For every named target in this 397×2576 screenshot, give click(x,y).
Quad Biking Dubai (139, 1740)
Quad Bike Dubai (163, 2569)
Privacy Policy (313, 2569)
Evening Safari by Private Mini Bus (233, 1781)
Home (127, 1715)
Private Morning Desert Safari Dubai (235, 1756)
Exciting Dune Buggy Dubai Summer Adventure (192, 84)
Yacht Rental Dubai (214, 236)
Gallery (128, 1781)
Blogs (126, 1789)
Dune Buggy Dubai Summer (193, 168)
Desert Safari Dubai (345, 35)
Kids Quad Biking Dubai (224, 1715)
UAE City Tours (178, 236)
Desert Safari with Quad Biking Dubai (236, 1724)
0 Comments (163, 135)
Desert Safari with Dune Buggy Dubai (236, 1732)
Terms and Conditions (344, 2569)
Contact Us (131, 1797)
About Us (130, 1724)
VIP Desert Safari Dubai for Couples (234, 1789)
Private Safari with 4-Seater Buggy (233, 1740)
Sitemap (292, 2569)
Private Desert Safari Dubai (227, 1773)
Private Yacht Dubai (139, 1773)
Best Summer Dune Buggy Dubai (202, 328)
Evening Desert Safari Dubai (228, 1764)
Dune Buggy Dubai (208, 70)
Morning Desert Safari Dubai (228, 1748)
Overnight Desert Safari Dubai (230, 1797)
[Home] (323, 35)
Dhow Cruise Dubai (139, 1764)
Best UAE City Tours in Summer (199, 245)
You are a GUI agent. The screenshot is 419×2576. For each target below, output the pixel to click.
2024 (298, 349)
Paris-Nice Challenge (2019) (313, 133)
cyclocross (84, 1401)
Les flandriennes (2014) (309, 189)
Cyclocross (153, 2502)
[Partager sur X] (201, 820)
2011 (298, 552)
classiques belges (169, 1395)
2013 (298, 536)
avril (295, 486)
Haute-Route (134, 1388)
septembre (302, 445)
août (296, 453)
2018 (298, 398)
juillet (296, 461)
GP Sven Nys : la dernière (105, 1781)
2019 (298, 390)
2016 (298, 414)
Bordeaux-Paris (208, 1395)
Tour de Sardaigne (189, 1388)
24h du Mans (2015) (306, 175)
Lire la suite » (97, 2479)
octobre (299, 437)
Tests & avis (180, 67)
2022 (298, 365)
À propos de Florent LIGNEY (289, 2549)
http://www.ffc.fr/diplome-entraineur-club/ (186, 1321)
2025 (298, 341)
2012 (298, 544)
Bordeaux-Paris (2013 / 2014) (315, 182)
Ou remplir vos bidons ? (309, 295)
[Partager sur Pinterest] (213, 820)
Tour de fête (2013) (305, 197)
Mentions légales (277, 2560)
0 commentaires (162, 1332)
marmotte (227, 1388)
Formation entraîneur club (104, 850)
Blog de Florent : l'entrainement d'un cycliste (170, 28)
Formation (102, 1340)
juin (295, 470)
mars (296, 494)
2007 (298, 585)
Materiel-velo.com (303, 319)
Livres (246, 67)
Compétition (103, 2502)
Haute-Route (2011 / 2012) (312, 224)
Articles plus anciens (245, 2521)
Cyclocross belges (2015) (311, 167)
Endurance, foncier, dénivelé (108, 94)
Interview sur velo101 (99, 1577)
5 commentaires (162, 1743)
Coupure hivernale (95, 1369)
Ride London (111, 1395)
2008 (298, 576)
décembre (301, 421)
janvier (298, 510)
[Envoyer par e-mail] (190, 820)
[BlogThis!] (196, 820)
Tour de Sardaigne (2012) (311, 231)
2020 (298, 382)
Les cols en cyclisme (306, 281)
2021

- _Task brief_
Without omitting anything, reproduce the whole of the data.

- _Answer_
For every named target in this 397×2576 screenshot, give click(x,y).
Quad Biking Dubai (139, 1740)
Quad Bike Dubai (163, 2569)
Privacy Policy (313, 2569)
Evening Safari by Private Mini Bus (233, 1781)
Home (127, 1715)
Private Morning Desert Safari Dubai (235, 1756)
Exciting Dune Buggy Dubai Summer Adventure (192, 84)
Yacht Rental Dubai (214, 236)
Gallery (128, 1781)
Blogs (126, 1789)
Dune Buggy Dubai Summer (193, 168)
Desert Safari Dubai (345, 35)
Kids Quad Biking Dubai (224, 1715)
UAE City Tours (178, 236)
Desert Safari with Quad Biking Dubai (236, 1724)
0 Comments (163, 135)
Desert Safari with Dune Buggy Dubai (236, 1732)
Terms and Conditions (344, 2569)
Contact Us (131, 1797)
About Us (130, 1724)
VIP Desert Safari Dubai for Couples (234, 1789)
Private Safari with 4-Seater Buggy (233, 1740)
Sitemap (292, 2569)
Private Desert Safari Dubai (227, 1773)
Private Yacht Dubai (139, 1773)
Best Summer Dune Buggy Dubai (202, 328)
Evening Desert Safari Dubai (228, 1764)
Dune Buggy Dubai (208, 70)
Morning Desert Safari Dubai (228, 1748)
Overnight Desert Safari Dubai (230, 1797)
[Home] (323, 35)
Dhow Cruise Dubai (139, 1764)
Best UAE City Tours in Summer (199, 245)
You are a GUI agent. The screenshot is 419×2576. For each target below, output the pixel to click.
2024 (298, 349)
Paris-Nice Challenge (2019) (313, 133)
cyclocross (84, 1401)
Les flandriennes (2014) (309, 189)
Cyclocross (153, 2502)
[Partager sur X] (201, 820)
2011 (298, 552)
classiques belges (169, 1395)
2013 (298, 536)
avril (295, 486)
Haute-Route (134, 1388)
septembre (302, 445)
août (296, 453)
2018 (298, 398)
juillet (296, 461)
GP Sven Nys : la dernière (105, 1781)
2019 (298, 390)
2016 (298, 414)
Bordeaux-Paris (208, 1395)
Tour de Sardaigne (189, 1388)
24h du Mans (2015) (306, 175)
Lire la suite » (97, 2479)
octobre (299, 437)
Tests & avis (180, 67)
2022 (298, 365)
À propos de Florent LIGNEY (289, 2549)
http://www.ffc.fr/diplome-entraineur-club/ (186, 1321)
2025 (298, 341)
2012 (298, 544)
Bordeaux-Paris (2013 / 2014) (315, 182)
Ou remplir vos bidons ? (309, 295)
[Partager sur Pinterest] (213, 820)
Tour de fête (2013) (305, 197)
Mentions légales (277, 2560)
0 commentaires (162, 1332)
marmotte (227, 1388)
Formation entraîneur club (104, 850)
Blog de Florent : l'entrainement d'un cycliste (170, 28)
Formation (102, 1340)
juin (295, 470)
mars (296, 494)
2007 (298, 585)
Materiel-velo.com (303, 319)
Livres (246, 67)
Compétition (103, 2502)
Haute-Route (2011 / 2012) (312, 224)
Articles plus anciens (245, 2521)
Cyclocross belges (2015) (311, 167)
Endurance, foncier, dénivelé (108, 94)
Interview sur velo101 (99, 1577)
5 commentaires (162, 1743)
Coupure hivernale (95, 1369)
Ride London (111, 1395)
2008 (298, 576)
décembre (301, 421)
janvier (298, 510)
[Envoyer par e-mail] (190, 820)
[BlogThis!] (196, 820)
Tour de Sardaigne (2012) (311, 231)
2020 (298, 382)
Les cols en cyclisme (306, 281)
2021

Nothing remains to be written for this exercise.